== Segment start ==
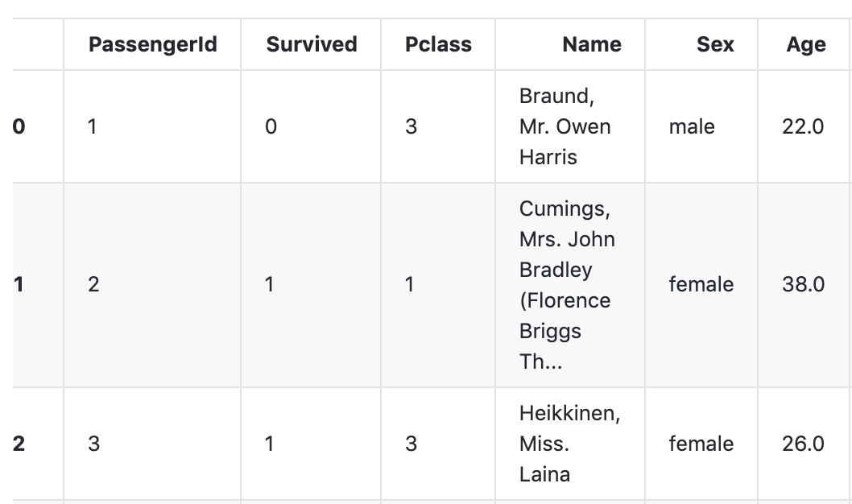Select the Sex column header
852x504 pixels.
tap(715, 44)
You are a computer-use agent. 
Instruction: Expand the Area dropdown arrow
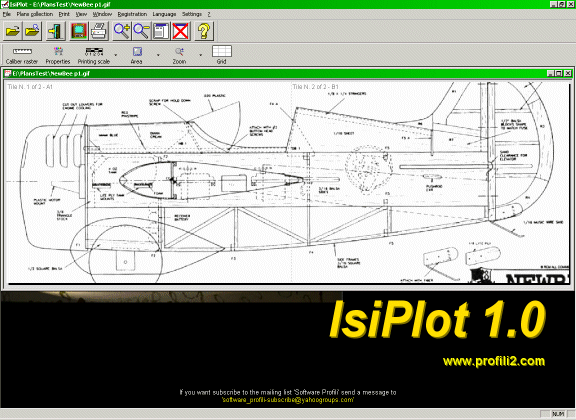[158, 55]
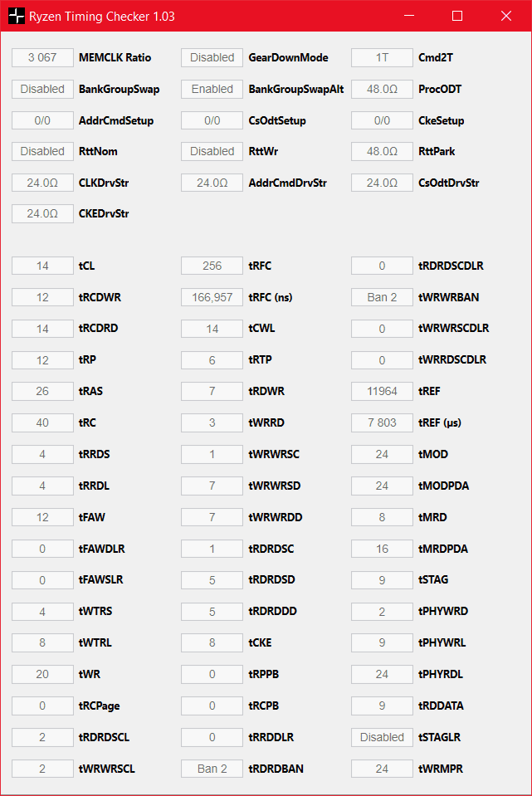Click the tWRWRBAN value field
This screenshot has width=532, height=796.
coord(382,297)
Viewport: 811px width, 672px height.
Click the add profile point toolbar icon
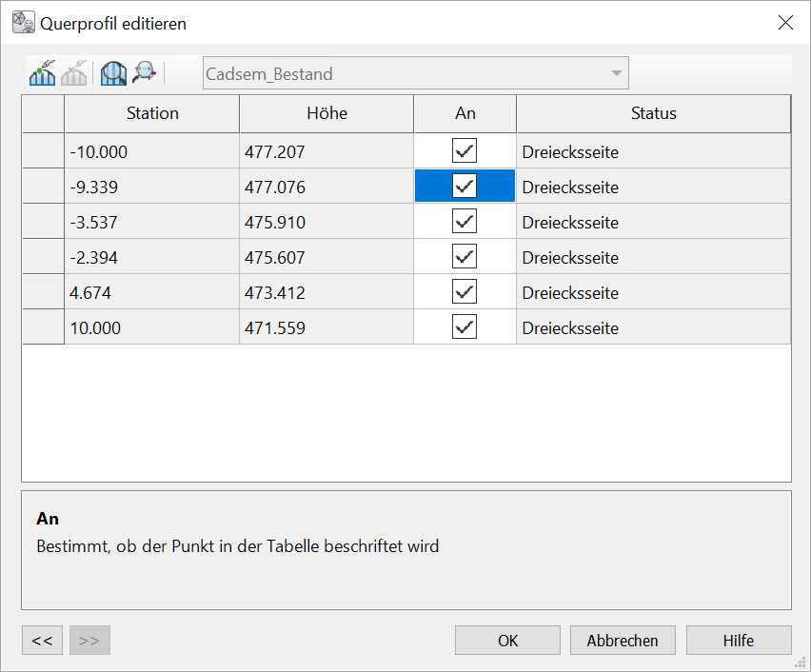(43, 73)
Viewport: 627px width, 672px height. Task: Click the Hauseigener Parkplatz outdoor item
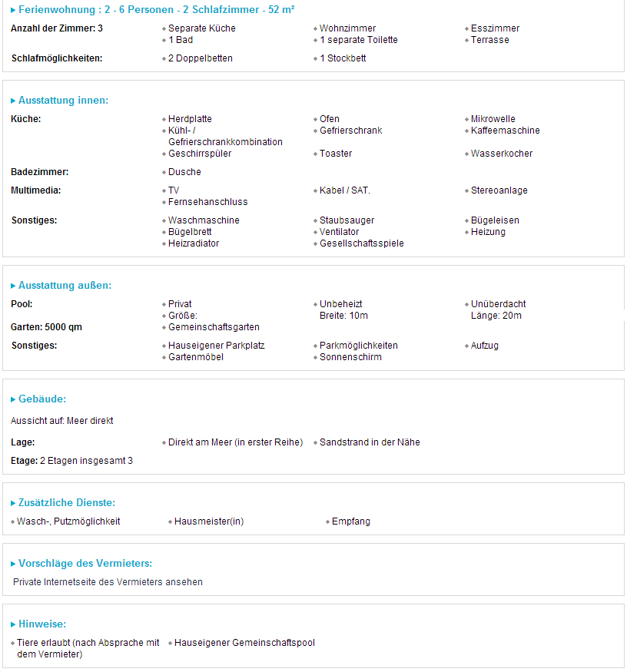pos(217,346)
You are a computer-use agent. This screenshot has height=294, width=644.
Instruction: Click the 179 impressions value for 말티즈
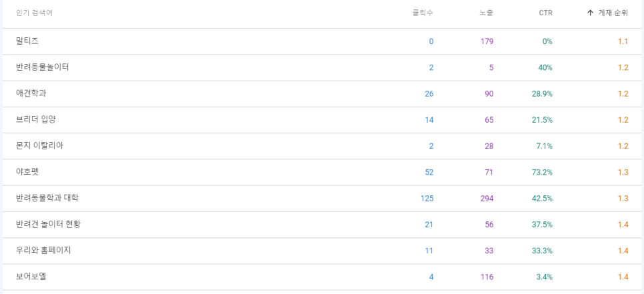(x=487, y=41)
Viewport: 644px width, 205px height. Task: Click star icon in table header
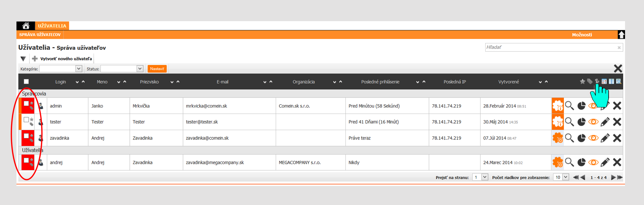[x=582, y=82]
== Segment end ==
- [TASK DETAILS] Scan the entries above and copy each line where "computer" occurs.

- [EXERCISE SOLUTION]
You are a computer-use agent. 
You are a computer-use agent. This screenshot has height=294, width=644.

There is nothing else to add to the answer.